A comparison of Dobrovský’s historiography with that of a major predecessor of his, Martin Gerbert, Abbot of St Blasien, will show how innovative and courageous he was. Gerbert, a generation older, is conventionally regarded as one of the founding fathers of historical musicology, and touches in his De cantu et musica sacra of 1774 on music of various periods by Czech and other Slavic composers, whether or not to vernacular texts. Both he and Dobrovský were Jesuit-trained priests of non-aristocratic origins, spending most of their working careers under the influence of Austrian patronage; both were typical Enlightenment scholars, seeking to dispel ancient myth by assembling as many primary sources as they could, and by subjecting them to critical study. But Gerbert is much more cautiously Catholic. He may be innovative in discussing Slavic music at all, but he is less so in dealing with Catholic and “heretical” music completely separately; indeed he sees fifteenth-century Bohemia through the lens of the heretics of the first Christian centuries. This has crucial consequences for Czech music, for he implicitly terminates the continuity of Bohemian music of the Middle Ages at the onset of Hussitism. Dobrovský, on the contrary, seems far more modern in dismissing sectarian claims in favour of a continuous national narrative.

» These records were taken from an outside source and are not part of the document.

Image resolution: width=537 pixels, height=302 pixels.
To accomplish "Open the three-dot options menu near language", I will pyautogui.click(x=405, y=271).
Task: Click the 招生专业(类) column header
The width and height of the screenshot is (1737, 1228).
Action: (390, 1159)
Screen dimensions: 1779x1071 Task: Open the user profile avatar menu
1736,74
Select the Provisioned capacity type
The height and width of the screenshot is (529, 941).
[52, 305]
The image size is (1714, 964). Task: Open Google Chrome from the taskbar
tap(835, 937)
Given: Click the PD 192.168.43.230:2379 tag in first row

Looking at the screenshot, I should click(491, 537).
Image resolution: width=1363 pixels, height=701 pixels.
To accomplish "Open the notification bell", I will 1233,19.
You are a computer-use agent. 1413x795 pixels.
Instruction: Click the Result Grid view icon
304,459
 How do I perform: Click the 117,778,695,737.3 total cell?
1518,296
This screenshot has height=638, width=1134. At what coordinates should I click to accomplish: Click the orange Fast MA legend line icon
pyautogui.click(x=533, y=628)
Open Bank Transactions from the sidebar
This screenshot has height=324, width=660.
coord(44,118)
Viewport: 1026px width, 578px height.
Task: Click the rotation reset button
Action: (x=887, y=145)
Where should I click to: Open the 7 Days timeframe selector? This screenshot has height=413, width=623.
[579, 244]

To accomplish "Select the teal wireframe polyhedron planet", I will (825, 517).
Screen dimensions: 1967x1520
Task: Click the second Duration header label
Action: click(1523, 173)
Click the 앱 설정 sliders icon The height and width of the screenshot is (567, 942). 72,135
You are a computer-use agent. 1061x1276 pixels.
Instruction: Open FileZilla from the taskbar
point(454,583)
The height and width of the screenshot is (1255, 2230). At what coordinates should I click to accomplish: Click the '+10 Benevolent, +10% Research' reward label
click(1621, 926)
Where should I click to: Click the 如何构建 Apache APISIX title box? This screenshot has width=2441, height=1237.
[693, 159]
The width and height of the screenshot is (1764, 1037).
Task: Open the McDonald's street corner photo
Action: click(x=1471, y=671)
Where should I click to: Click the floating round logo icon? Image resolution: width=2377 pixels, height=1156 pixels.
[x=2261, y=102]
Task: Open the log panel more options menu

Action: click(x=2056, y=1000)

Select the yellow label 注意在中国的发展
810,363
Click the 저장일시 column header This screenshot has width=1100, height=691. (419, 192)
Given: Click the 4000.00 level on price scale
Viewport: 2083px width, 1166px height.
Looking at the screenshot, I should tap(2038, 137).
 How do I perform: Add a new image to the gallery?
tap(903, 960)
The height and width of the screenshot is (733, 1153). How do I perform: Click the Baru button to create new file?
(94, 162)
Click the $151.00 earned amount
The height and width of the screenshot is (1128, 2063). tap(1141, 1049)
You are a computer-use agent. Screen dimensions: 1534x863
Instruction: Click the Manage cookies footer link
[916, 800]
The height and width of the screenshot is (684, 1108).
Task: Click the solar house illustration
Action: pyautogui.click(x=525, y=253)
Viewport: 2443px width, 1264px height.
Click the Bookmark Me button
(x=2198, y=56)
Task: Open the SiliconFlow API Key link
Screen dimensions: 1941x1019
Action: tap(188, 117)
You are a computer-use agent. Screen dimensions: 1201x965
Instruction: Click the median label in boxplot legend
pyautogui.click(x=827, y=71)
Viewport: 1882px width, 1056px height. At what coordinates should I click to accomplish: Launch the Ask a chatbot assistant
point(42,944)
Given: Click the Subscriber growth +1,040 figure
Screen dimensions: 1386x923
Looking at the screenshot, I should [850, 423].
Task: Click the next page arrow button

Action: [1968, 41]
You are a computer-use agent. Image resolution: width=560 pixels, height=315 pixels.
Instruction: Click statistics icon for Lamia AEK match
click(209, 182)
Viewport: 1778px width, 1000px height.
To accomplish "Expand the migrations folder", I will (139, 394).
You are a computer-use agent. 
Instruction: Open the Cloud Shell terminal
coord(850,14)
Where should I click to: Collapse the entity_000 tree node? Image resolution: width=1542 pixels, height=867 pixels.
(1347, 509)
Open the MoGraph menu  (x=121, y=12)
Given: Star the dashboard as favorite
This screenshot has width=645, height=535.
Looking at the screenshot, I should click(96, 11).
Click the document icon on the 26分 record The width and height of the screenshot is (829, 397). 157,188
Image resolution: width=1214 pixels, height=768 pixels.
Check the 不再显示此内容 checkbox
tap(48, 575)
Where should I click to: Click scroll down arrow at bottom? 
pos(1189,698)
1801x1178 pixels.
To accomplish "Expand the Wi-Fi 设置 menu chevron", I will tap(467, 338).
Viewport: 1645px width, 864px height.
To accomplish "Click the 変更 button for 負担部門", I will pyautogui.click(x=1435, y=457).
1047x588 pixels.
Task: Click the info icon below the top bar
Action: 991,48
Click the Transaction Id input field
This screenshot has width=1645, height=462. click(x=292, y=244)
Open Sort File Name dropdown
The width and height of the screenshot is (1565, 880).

Christianity, said Frederick the Great of Prussia around this time, was “an old metaphysical fiction, full of [...] contradictions and absurdities, born in the passionate imagination of the Orientals.” Even though Dobrovský is far from rejecting Catholicism in his work, the comparison with Gerbert may be instructive – and perhaps not only for music history – in showing how far traditional scholarship in late 18th-century Austria remained to some degree “Orientalist,” how far a new “realism,” even if driven by nationalist agendas, was at the base of the Czech National Revival, and how far even Frederick might have agreed that the work of this particular dreamy Slav may (perhaps paradoxically) deserve to be called anti-Orientalist.